Information Concerning Reporting Requirements for Device User Facilities

Section 2(d) of Pub. L. 101–629 directed Secretary of Health and Human Services, during the 18-month period beginning on Nov. 28, 1990, to inform device user facilities (as defined in 21 U.S.C. 360i(b)(5)(A)) and manufacturers and distributors of devices respecting the requirements of 21 U.S.C. 360i(b), and, to the extent practicable, provide persons subject to such requirements assistance in the form of publications regarding such requirements.

Study of Reporting Requirements; Compliance by Device User Facilities; Actions by Manufacturers; Cost Effectiveness; Recommendations

Section 2(e) of Pub. L. 101–629 directed Comptroller General of the United States, not more than 36 months after Nov. 28, 1990, to conduct a study of compliance by device user facilities with the requirements of 21 U.S.C. 360i(b), actions taken by manufacturers of devices in response to reports made to them, cost effectiveness of such requirements and their implementation, and any recommendations for improvements to such requirements, with Comptroller General to complete the study and submit a report on the study not later than 45 months from Nov. 28, 1990, to appropriate committees of Congress.
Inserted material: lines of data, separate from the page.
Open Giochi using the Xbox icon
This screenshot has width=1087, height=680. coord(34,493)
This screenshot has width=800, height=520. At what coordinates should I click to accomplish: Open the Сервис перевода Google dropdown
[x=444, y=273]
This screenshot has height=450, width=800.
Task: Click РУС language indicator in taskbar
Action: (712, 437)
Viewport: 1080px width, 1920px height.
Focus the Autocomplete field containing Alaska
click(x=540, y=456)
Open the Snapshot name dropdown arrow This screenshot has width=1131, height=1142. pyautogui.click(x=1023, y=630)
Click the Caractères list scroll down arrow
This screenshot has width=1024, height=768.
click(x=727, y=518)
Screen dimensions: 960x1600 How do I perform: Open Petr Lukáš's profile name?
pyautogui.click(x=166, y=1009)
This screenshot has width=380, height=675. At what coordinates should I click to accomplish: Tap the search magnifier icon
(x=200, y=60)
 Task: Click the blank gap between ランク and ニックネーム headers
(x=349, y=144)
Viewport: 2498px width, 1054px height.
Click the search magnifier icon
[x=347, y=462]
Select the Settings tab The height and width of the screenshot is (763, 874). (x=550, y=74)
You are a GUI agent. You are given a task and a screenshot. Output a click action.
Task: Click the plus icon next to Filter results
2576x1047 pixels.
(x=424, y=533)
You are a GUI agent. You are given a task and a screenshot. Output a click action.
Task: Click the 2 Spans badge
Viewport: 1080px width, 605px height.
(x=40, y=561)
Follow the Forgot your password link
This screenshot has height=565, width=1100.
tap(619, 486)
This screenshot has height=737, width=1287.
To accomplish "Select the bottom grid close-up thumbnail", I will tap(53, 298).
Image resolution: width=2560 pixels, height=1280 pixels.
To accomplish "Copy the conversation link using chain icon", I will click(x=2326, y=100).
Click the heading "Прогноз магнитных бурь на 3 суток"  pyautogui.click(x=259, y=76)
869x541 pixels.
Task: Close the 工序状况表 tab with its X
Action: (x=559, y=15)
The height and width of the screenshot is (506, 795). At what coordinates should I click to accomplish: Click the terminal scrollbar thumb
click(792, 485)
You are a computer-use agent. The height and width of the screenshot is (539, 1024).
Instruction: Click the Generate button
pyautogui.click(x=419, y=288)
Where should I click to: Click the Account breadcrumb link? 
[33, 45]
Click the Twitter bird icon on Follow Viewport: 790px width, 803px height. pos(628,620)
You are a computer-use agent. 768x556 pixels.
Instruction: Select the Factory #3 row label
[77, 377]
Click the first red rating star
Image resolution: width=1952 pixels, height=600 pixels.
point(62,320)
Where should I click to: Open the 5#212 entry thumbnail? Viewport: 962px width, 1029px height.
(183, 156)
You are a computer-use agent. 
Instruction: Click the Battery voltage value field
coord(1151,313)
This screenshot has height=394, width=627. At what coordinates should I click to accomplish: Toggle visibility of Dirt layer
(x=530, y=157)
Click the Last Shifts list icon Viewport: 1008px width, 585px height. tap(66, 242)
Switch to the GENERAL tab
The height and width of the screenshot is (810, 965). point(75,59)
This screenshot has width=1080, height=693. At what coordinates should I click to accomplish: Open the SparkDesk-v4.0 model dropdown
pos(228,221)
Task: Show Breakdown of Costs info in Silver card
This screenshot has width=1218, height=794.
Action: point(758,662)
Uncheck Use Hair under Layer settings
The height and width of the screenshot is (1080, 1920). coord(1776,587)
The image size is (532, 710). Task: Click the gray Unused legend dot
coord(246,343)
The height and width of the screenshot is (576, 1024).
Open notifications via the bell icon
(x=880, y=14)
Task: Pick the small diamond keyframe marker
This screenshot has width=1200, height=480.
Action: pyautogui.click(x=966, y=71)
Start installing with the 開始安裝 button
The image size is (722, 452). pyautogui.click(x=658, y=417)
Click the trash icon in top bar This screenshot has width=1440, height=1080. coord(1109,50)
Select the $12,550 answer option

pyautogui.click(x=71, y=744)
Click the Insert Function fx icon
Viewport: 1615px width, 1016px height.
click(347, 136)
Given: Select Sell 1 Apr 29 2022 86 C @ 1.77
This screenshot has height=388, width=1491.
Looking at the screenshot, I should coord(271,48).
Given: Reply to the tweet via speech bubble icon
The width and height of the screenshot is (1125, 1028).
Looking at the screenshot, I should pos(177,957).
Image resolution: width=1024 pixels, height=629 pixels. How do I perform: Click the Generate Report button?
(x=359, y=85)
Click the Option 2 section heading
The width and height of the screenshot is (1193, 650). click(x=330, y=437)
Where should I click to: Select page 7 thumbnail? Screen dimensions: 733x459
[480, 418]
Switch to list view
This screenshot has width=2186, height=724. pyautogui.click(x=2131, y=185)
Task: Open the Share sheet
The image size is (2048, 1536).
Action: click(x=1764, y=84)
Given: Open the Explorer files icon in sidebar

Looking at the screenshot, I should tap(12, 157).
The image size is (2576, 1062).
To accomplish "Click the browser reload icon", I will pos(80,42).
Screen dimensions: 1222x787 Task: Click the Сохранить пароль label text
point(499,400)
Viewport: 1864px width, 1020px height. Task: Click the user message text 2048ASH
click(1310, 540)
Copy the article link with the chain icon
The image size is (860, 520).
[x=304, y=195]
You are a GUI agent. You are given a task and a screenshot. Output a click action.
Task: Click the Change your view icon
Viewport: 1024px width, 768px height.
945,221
Report to Congress on Reporting Requirements for Device User Facilities

Section 2(f) of Pub. L. 101–629 directed Secretary of Health and Human Services, not later than 36 months after Nov. 28, 1990, to prepare and submit to appropriate committees of Congress a report containing an evaluation of the requirements of 21 U.S.C. 360i(b), consisting of an evaluation of the safety benefits of the requirements, the burdens placed on the Food and Drug Administration and on device user facilities by the requirements, and the cost-effectiveness of the requirements and recommendations for legislative reform.

Section Referred to in Other Sections

This section is referred to in sections 331, 333, 352, 360c, 360e, 360g, 360j, 374 of this title.